[Collected data]
****************
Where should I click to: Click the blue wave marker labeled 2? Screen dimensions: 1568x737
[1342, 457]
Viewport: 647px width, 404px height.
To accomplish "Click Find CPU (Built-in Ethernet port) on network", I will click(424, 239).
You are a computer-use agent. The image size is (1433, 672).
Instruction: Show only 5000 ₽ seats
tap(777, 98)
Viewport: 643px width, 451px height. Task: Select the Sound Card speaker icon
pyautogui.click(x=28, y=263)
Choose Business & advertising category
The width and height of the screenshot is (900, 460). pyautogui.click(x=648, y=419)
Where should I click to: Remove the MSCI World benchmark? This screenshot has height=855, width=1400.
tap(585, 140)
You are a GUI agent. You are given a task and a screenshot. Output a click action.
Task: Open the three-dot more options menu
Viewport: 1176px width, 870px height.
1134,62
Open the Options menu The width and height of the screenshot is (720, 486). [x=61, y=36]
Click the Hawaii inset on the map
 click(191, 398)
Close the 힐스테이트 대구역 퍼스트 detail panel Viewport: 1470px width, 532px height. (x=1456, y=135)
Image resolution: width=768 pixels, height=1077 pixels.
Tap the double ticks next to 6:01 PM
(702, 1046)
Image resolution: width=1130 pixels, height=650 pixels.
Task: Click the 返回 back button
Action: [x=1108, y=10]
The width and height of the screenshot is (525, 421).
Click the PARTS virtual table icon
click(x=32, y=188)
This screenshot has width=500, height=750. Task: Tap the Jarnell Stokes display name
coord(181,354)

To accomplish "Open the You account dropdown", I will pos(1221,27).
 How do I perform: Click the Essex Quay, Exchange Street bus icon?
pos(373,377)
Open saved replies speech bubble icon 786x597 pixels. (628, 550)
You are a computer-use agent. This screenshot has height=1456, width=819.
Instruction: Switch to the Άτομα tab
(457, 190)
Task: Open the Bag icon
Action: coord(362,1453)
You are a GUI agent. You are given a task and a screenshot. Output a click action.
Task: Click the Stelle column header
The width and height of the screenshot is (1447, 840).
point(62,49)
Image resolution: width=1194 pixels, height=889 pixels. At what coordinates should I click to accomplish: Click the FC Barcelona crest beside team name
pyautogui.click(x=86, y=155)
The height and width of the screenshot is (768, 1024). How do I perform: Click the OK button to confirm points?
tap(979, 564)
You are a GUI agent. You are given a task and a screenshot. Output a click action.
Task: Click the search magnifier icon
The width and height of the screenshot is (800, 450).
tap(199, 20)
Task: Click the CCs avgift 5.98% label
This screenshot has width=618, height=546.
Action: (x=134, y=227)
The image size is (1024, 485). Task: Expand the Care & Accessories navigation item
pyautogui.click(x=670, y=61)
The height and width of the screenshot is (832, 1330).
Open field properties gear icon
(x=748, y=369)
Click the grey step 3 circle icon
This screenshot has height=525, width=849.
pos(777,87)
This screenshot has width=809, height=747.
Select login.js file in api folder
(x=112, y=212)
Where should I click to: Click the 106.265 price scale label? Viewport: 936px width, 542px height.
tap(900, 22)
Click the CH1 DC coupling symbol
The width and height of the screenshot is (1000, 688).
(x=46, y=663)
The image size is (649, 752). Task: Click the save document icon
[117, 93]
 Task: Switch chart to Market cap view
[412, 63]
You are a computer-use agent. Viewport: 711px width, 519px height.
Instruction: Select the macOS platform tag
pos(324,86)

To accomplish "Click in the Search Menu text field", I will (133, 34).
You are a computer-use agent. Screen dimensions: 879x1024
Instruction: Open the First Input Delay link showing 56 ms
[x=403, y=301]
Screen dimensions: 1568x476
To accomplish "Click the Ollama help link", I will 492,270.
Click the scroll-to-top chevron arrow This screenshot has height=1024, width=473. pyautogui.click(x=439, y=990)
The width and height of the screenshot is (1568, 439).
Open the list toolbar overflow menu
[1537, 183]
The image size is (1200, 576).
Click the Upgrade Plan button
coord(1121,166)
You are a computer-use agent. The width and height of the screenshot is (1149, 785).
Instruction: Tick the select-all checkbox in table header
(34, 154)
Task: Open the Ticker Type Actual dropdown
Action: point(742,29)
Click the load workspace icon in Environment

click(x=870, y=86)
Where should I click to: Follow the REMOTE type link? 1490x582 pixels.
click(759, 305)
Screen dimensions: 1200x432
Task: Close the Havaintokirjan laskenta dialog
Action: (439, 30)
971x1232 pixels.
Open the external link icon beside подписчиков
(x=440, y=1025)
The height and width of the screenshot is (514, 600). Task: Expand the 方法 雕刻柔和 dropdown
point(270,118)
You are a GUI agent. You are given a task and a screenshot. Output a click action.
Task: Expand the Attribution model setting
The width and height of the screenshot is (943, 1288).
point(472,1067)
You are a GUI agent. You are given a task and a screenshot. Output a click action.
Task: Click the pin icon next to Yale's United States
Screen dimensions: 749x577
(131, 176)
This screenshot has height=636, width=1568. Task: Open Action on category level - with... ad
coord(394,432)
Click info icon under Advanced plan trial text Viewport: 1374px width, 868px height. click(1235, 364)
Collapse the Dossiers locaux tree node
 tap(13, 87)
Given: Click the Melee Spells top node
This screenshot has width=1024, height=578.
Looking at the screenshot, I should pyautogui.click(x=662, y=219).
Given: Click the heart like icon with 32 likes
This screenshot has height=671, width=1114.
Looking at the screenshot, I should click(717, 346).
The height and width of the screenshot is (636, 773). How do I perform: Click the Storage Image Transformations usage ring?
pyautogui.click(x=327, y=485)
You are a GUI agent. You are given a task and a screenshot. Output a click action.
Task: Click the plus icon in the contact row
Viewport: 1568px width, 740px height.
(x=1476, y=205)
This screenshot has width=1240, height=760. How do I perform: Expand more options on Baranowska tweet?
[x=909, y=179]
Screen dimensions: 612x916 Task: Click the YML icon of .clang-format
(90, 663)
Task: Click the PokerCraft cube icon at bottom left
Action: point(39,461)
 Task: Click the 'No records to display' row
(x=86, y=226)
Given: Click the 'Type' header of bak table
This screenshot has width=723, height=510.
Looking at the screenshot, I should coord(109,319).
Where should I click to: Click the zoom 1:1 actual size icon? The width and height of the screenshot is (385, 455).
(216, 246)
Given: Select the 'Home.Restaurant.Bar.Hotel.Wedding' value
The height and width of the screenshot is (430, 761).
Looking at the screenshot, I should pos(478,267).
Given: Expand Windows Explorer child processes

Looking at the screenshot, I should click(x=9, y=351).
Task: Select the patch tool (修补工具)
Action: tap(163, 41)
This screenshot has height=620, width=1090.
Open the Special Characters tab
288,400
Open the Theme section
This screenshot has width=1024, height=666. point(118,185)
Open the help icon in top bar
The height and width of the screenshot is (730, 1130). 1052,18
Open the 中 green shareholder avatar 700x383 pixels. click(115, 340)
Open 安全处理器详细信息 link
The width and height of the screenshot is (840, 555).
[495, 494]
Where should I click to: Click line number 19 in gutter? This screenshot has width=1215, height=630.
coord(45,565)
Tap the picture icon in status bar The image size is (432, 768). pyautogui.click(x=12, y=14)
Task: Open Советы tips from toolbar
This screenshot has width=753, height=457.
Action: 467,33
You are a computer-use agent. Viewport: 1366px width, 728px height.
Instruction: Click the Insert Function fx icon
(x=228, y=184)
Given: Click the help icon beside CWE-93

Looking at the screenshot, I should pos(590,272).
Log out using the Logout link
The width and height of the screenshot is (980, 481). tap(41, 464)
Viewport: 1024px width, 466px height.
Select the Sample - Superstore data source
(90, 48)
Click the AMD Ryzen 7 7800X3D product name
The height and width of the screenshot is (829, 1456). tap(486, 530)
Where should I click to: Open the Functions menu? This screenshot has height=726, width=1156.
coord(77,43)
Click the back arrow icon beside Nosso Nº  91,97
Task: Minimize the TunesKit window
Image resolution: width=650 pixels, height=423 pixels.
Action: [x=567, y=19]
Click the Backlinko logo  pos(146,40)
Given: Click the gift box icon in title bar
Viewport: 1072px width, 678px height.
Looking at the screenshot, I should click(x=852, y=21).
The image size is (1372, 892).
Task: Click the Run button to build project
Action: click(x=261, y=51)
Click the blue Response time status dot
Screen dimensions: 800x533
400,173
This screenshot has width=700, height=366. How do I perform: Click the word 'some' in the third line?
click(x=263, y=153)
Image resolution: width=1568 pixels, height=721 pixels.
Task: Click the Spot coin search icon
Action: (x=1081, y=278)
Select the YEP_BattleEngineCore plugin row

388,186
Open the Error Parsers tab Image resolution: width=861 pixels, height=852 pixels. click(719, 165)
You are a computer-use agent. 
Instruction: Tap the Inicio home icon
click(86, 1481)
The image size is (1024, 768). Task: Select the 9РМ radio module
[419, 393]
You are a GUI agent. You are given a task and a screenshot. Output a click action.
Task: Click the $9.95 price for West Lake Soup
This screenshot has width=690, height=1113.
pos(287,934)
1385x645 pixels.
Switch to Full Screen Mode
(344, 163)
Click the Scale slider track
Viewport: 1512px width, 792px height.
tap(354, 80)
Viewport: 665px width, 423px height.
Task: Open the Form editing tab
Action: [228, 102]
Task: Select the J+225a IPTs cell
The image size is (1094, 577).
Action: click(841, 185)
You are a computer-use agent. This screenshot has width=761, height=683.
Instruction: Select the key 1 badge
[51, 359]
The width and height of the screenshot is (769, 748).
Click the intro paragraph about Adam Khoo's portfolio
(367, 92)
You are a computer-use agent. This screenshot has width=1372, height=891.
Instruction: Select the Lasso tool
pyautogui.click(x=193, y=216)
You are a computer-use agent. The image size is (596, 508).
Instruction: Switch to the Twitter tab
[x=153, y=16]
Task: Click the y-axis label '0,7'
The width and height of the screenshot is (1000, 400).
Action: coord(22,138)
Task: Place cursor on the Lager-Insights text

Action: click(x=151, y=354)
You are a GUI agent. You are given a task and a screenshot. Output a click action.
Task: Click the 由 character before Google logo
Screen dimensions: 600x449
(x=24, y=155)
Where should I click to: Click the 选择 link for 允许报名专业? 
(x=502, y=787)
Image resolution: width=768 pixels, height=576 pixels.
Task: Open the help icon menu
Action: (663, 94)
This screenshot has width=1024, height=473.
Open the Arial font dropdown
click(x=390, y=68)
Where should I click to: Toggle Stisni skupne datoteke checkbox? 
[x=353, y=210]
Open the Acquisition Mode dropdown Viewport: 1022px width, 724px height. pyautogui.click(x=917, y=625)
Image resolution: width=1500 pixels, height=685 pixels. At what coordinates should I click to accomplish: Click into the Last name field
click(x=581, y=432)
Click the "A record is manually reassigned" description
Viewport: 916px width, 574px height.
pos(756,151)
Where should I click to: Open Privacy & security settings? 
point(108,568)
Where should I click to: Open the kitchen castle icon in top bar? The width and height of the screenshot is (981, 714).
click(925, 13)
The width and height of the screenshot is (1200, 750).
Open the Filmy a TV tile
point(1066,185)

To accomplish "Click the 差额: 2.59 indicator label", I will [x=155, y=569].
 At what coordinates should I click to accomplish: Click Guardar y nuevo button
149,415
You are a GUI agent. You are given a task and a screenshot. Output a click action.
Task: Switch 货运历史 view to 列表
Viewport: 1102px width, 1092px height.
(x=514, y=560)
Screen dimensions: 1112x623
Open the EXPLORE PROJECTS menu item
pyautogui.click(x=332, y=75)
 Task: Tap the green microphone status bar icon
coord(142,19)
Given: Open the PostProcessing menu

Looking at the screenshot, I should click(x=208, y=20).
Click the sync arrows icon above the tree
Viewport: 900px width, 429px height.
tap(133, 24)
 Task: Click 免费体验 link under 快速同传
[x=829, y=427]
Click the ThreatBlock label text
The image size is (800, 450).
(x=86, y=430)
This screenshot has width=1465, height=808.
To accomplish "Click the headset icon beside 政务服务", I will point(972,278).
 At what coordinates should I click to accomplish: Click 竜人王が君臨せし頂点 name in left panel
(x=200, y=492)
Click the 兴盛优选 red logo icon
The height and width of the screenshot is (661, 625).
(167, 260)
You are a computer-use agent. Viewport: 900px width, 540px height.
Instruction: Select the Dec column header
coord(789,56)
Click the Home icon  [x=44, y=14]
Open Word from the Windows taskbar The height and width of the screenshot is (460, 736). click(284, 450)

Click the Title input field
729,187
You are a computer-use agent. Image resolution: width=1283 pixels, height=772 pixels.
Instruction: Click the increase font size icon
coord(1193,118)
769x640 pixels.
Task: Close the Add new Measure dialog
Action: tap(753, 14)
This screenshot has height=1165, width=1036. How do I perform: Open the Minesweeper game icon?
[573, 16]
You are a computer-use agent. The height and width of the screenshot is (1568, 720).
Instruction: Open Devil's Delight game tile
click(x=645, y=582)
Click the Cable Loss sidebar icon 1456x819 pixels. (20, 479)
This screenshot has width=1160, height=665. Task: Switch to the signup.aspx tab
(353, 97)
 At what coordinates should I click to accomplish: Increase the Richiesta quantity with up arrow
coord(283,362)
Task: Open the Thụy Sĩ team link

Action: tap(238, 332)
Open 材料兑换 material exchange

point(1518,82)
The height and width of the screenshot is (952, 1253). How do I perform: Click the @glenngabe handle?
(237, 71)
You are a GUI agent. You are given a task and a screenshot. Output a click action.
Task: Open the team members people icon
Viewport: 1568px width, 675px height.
****************
▶ **Exercise prompt**:
The first line of the entries above marks where to begin; repeat each line exactly through the one that contains "Image resolution: width=768 pixels, height=1077", and include that line.

▶ **Final answer**:
Where should I click to: Click the blue wave marker labeled 2? Screen dimensions: 1568x737
[1342, 457]
Viewport: 647px width, 404px height.
To accomplish "Click Find CPU (Built-in Ethernet port) on network", I will click(424, 239).
You are a computer-use agent. The image size is (1433, 672).
Instruction: Show only 5000 ₽ seats
tap(777, 98)
Viewport: 643px width, 451px height. Task: Select the Sound Card speaker icon
pyautogui.click(x=28, y=263)
Choose Business & advertising category
The width and height of the screenshot is (900, 460). pyautogui.click(x=648, y=419)
Where should I click to: Remove the MSCI World benchmark? This screenshot has height=855, width=1400.
tap(585, 140)
You are a GUI agent. You are given a task and a screenshot. Output a click action.
Task: Open the three-dot more options menu
Viewport: 1176px width, 870px height.
1134,62
Open the Options menu The width and height of the screenshot is (720, 486). [x=61, y=36]
Click the Hawaii inset on the map
 click(191, 398)
Close the 힐스테이트 대구역 퍼스트 detail panel Viewport: 1470px width, 532px height. (x=1456, y=135)
Image resolution: width=768 pixels, height=1077 pixels.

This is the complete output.